Work to complete ::
Take the material below from its first line through the line containing "Task: Click red apple badge on 전종호's shirt" and, please, write those lines again exactly.
====================
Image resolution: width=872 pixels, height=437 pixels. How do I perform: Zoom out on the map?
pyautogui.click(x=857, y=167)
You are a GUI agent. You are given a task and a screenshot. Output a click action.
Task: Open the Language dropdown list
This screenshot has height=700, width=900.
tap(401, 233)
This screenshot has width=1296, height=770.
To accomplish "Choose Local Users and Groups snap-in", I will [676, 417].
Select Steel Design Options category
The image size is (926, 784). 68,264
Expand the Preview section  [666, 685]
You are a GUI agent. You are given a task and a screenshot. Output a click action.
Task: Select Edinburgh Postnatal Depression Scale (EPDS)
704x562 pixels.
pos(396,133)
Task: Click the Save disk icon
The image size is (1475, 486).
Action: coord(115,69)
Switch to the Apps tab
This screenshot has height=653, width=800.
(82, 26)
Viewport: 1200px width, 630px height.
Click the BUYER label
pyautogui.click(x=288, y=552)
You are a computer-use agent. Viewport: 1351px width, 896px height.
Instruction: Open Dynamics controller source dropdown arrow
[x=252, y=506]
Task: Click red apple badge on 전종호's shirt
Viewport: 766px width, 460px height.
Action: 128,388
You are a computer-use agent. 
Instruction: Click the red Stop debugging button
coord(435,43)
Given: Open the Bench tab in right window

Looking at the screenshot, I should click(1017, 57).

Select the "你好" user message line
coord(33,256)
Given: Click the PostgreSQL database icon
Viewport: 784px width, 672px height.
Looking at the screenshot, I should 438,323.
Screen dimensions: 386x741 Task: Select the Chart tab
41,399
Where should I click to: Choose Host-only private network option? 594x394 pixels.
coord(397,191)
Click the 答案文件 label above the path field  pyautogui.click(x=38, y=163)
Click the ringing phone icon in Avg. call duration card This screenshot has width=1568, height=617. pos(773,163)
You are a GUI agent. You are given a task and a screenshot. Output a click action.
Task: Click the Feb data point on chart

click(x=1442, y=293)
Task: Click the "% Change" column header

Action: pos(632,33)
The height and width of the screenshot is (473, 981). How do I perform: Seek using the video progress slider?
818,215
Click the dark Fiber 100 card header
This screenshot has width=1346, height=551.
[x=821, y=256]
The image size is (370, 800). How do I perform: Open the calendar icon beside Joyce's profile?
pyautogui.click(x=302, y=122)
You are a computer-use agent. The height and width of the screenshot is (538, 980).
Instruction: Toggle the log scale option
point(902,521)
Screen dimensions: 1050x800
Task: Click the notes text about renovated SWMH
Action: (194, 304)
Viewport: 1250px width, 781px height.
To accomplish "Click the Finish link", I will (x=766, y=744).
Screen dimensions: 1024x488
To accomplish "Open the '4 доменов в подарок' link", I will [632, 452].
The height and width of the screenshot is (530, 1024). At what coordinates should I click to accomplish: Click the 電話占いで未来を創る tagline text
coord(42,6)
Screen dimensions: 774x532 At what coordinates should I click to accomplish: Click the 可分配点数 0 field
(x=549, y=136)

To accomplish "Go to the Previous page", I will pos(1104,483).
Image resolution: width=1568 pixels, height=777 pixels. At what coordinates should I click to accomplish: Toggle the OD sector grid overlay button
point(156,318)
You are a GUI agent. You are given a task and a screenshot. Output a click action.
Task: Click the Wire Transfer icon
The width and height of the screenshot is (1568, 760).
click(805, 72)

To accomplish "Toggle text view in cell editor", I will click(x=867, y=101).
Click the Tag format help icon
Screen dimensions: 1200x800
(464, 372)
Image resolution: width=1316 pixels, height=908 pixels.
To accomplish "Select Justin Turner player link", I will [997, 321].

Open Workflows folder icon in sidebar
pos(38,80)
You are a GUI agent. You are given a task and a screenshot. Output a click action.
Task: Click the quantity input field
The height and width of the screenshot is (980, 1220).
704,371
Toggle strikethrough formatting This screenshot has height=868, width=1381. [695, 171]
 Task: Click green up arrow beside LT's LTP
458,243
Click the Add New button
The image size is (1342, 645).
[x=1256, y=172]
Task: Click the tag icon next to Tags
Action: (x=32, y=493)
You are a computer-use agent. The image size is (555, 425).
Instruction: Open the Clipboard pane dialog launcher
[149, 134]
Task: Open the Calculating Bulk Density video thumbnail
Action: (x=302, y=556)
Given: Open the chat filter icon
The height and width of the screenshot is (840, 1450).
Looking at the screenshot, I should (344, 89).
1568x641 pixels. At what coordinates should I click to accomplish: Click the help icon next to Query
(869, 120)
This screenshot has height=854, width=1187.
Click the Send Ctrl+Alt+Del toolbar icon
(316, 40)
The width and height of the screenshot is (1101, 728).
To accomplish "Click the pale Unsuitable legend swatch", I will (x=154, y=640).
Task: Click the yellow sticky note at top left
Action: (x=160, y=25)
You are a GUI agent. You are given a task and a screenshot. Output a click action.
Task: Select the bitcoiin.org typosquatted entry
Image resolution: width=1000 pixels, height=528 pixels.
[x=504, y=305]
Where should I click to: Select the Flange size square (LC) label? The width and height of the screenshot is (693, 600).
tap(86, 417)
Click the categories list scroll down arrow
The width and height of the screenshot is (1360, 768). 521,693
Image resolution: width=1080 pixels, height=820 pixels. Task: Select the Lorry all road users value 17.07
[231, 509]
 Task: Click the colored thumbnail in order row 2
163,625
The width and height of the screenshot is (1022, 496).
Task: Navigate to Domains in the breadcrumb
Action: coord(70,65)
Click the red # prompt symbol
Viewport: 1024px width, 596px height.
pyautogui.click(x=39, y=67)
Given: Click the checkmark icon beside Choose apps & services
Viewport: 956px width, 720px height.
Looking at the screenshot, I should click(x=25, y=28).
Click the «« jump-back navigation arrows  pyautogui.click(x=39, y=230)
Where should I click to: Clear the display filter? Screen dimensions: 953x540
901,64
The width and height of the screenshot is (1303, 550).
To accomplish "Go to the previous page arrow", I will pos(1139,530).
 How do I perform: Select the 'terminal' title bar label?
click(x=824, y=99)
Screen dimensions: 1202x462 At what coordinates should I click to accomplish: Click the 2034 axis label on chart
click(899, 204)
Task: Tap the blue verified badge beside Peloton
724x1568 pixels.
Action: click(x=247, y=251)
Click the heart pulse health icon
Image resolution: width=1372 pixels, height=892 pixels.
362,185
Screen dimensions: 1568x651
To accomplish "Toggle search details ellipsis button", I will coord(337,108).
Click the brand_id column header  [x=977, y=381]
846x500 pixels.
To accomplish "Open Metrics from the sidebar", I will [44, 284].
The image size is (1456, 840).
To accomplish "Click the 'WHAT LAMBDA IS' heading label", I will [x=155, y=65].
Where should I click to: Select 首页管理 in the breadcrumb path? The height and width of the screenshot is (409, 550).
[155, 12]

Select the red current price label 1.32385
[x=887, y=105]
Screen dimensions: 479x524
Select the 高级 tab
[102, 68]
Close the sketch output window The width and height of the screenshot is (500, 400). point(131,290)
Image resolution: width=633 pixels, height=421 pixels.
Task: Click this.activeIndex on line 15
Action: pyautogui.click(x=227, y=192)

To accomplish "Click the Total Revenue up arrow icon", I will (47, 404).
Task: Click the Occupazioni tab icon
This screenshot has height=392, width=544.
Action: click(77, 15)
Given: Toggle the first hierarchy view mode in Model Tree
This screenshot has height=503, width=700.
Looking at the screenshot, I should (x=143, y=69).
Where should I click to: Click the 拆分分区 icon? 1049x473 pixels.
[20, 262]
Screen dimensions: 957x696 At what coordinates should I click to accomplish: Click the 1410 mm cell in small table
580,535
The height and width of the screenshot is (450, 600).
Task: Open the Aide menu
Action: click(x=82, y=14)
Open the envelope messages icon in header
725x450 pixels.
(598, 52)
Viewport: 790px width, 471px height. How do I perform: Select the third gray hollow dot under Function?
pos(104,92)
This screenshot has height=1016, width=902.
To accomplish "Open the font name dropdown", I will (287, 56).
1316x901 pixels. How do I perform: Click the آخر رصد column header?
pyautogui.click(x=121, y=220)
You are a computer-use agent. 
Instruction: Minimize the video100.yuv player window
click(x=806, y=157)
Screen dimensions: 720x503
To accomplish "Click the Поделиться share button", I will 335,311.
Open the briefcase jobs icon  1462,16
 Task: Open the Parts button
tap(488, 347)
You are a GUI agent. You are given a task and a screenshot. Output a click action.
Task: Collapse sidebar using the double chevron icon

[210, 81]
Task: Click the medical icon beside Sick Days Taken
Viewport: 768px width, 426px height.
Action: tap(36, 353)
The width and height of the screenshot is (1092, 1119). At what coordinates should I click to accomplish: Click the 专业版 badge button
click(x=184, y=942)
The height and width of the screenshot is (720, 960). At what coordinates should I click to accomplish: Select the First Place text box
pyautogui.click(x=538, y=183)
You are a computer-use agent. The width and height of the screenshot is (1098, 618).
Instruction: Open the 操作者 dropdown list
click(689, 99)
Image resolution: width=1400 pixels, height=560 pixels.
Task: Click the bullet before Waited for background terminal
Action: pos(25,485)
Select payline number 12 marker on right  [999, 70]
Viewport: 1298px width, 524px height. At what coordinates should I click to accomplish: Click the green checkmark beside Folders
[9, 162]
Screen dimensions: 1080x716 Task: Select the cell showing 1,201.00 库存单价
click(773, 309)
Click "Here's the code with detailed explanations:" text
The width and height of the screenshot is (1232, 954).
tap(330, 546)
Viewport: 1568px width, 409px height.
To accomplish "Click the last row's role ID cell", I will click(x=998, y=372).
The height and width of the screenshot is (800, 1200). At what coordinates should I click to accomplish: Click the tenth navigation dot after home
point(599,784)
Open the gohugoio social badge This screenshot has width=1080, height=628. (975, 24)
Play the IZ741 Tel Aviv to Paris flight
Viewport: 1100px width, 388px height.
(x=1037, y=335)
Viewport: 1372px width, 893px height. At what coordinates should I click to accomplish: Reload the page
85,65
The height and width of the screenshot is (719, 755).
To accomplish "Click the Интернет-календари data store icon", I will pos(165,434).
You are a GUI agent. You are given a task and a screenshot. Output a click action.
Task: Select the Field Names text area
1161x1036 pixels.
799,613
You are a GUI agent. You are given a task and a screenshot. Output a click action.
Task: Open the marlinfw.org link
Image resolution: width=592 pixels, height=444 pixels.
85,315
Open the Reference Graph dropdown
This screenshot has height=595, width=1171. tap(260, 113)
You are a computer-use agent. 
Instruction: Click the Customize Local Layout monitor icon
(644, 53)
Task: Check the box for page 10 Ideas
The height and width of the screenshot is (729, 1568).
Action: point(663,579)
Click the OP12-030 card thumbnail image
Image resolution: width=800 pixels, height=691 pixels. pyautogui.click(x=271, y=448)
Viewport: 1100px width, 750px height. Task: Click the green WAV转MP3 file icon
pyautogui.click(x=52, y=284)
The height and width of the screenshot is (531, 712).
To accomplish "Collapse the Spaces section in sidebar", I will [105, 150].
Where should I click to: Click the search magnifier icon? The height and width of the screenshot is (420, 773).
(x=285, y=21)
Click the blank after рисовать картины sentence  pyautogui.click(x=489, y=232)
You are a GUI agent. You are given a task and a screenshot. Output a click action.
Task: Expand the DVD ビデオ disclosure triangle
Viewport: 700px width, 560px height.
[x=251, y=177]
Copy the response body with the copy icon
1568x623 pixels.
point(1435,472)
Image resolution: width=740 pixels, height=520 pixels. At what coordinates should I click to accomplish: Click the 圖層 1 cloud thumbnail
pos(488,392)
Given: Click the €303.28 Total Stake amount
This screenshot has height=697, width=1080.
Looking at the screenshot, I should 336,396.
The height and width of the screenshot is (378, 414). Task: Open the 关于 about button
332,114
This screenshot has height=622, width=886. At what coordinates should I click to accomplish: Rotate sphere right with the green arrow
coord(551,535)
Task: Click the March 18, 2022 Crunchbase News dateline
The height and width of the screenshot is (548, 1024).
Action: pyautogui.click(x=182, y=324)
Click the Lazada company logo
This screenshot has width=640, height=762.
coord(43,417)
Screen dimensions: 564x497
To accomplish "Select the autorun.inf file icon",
====================
Solution for this task ::
Image resolution: width=872 pixels, height=437 pixels. How do I perform: Zoom out on the map?
pyautogui.click(x=857, y=167)
You are a GUI agent. You are given a task and a screenshot. Output a click action.
Task: Open the Language dropdown list
This screenshot has height=700, width=900.
tap(401, 233)
This screenshot has width=1296, height=770.
To accomplish "Choose Local Users and Groups snap-in", I will [676, 417].
Select Steel Design Options category
The image size is (926, 784). 68,264
Expand the Preview section  [666, 685]
You are a GUI agent. You are given a task and a screenshot. Output a click action.
Task: Select Edinburgh Postnatal Depression Scale (EPDS)
704x562 pixels.
pos(396,133)
Task: Click the Save disk icon
The image size is (1475, 486).
Action: coord(115,69)
Switch to the Apps tab
This screenshot has height=653, width=800.
(82, 26)
Viewport: 1200px width, 630px height.
Click the BUYER label
pyautogui.click(x=288, y=552)
You are a computer-use agent. Viewport: 1351px width, 896px height.
Instruction: Open Dynamics controller source dropdown arrow
[x=252, y=506]
Task: Click red apple badge on 전종호's shirt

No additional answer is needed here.